++++ RECORDS SHOWN

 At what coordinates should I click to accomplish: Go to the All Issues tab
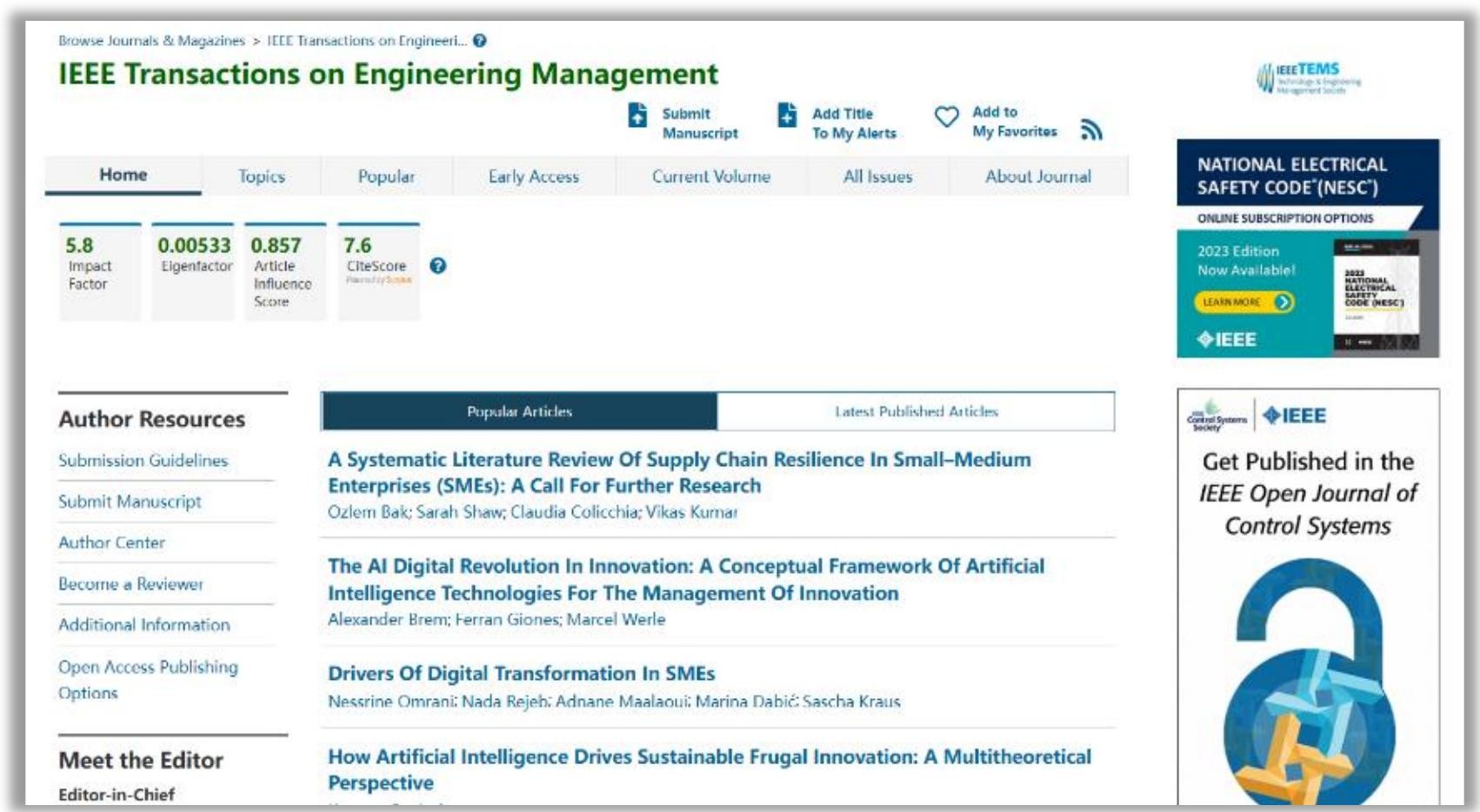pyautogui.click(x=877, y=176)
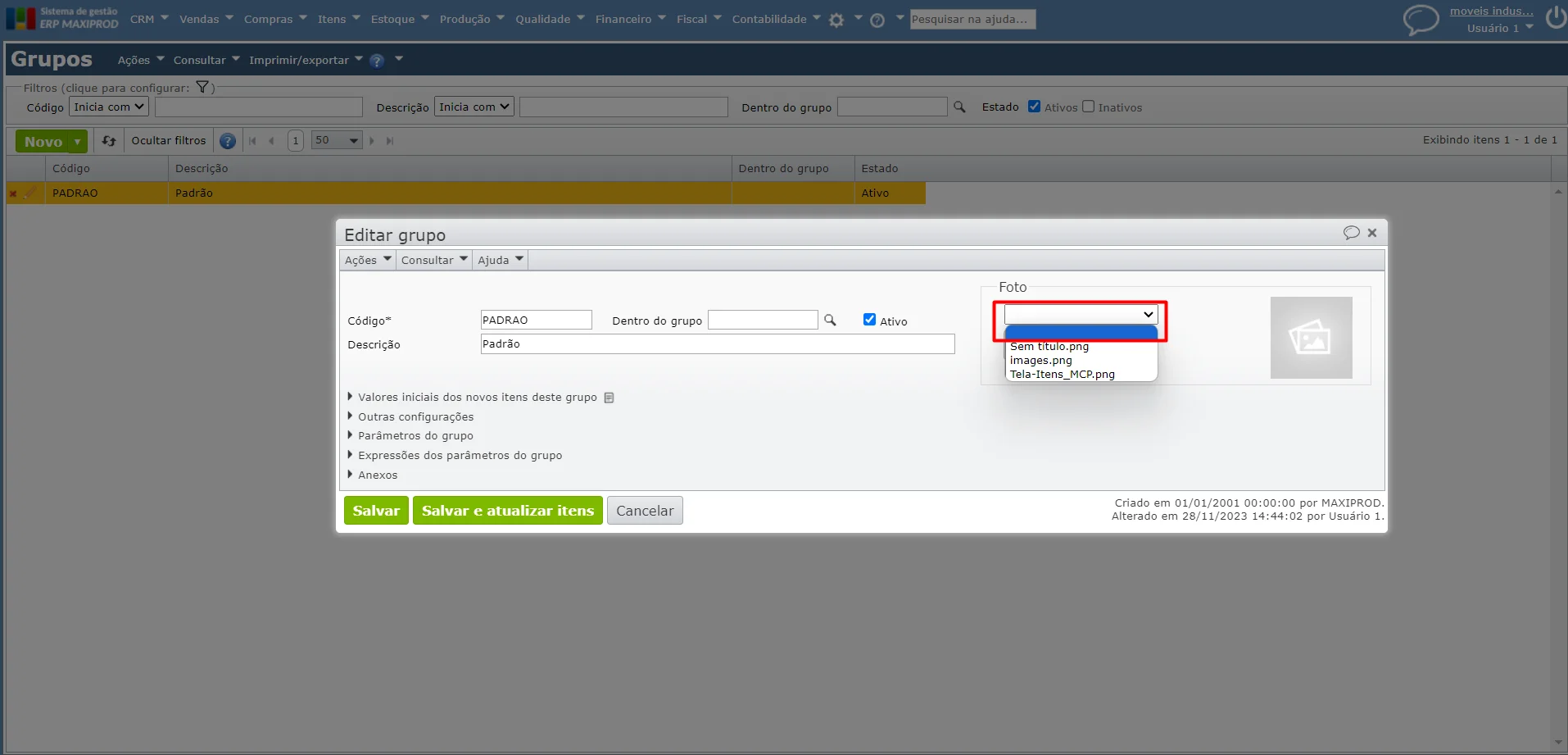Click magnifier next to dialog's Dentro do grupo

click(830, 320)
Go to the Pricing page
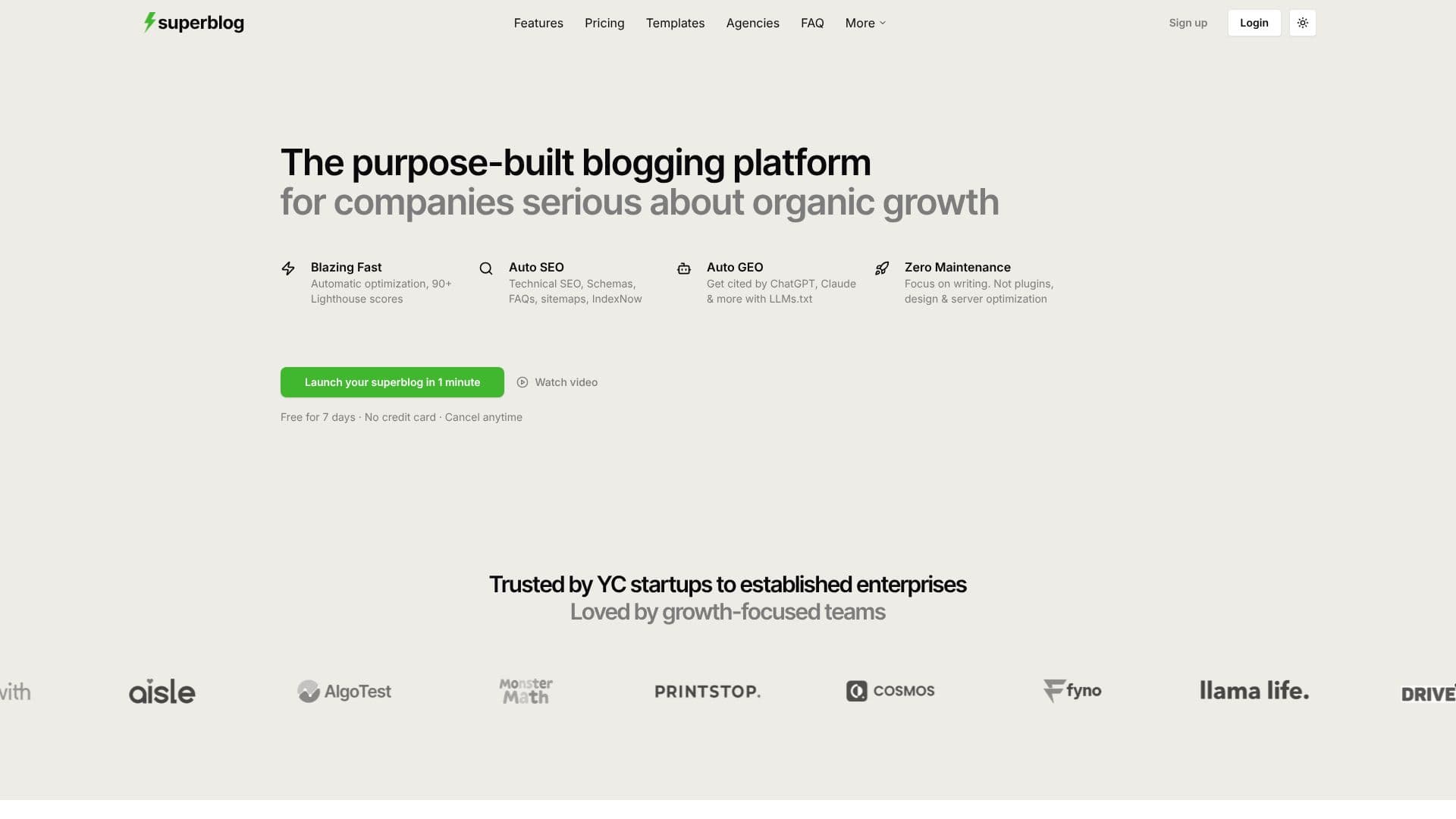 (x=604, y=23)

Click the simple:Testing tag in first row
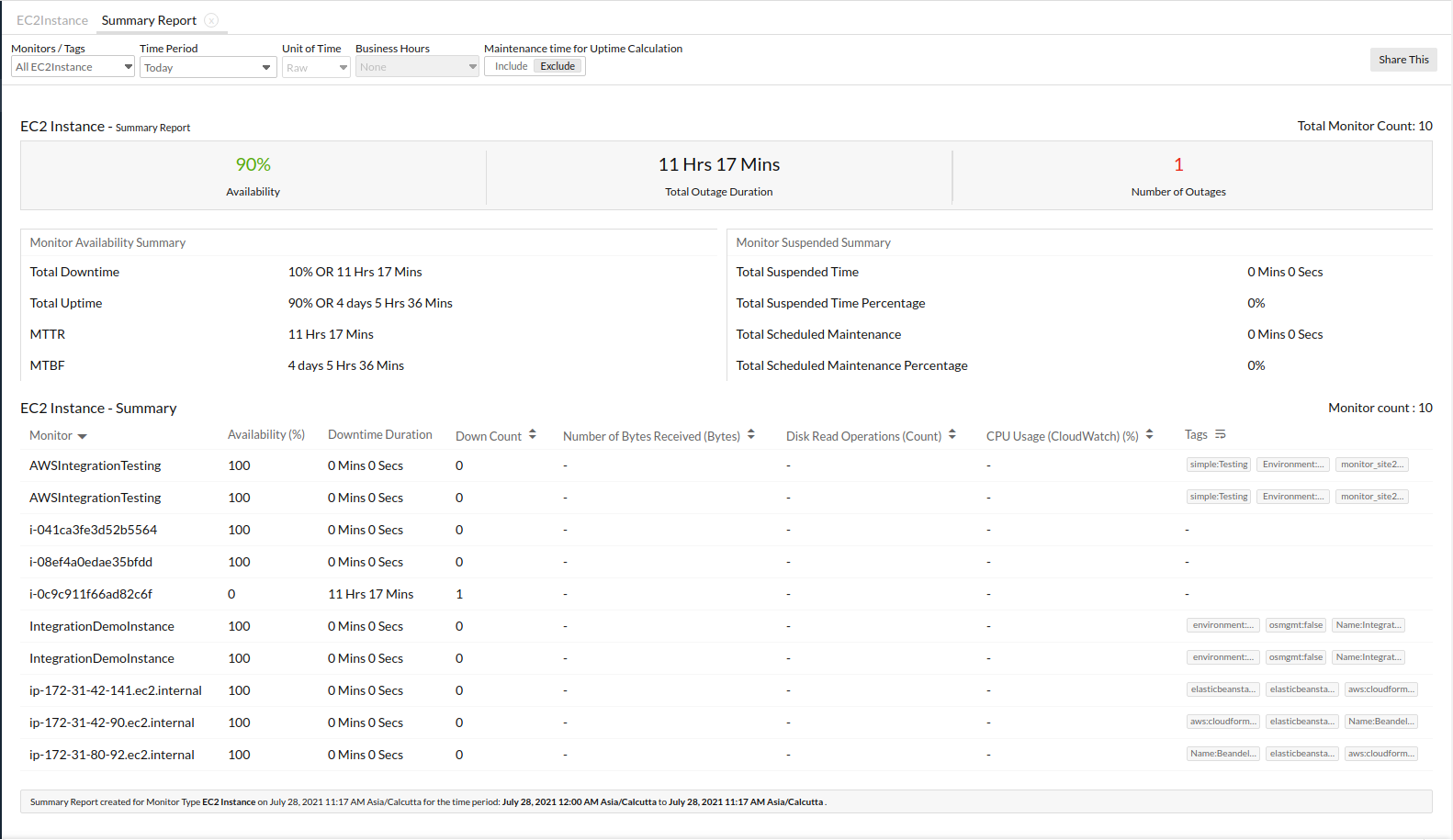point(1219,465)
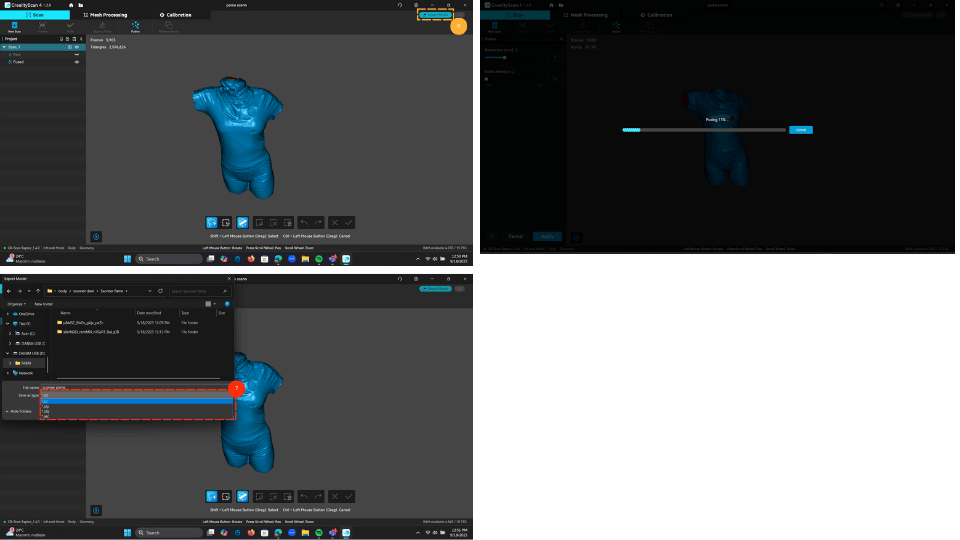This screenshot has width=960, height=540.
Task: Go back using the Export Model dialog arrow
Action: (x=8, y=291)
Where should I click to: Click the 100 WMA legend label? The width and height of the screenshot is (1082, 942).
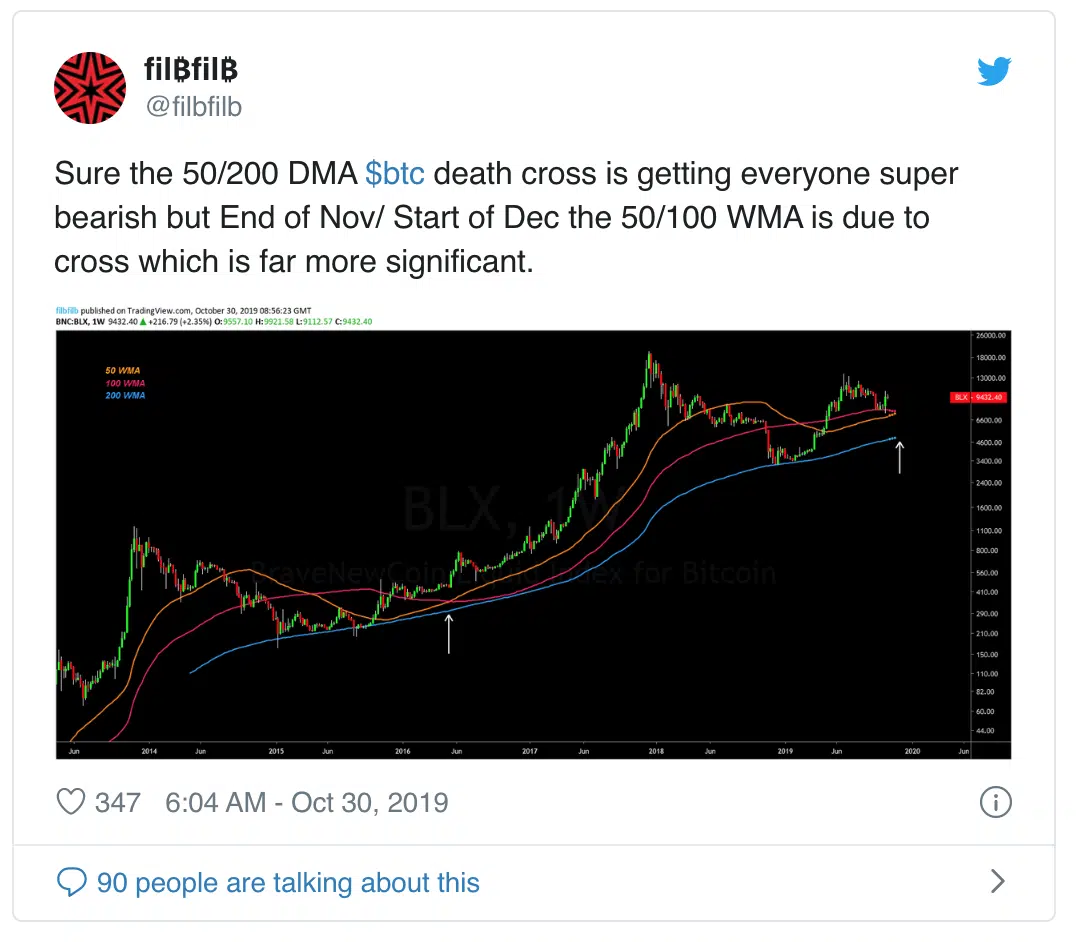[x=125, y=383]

++++++++

» REQUIRED WORK
Nothing but the exact text of the records should appear in your answer, with no pictures. Please write it out.

» YOUR RESPONSE
 At what coordinates should I click to accomplish: Go to the All Issues tab
pyautogui.click(x=877, y=176)
Click magnifier next to dialog's Dentro do grupo

click(830, 320)
Go to the Pricing page
 (x=604, y=23)

Click the simple:Testing tag in first row
point(1219,465)
This screenshot has width=960, height=540.
Task: Go back using the Export Model dialog arrow
Action: (x=8, y=291)
Where should I click to: Click the 100 WMA legend label? The width and height of the screenshot is (1082, 942).
[x=125, y=383]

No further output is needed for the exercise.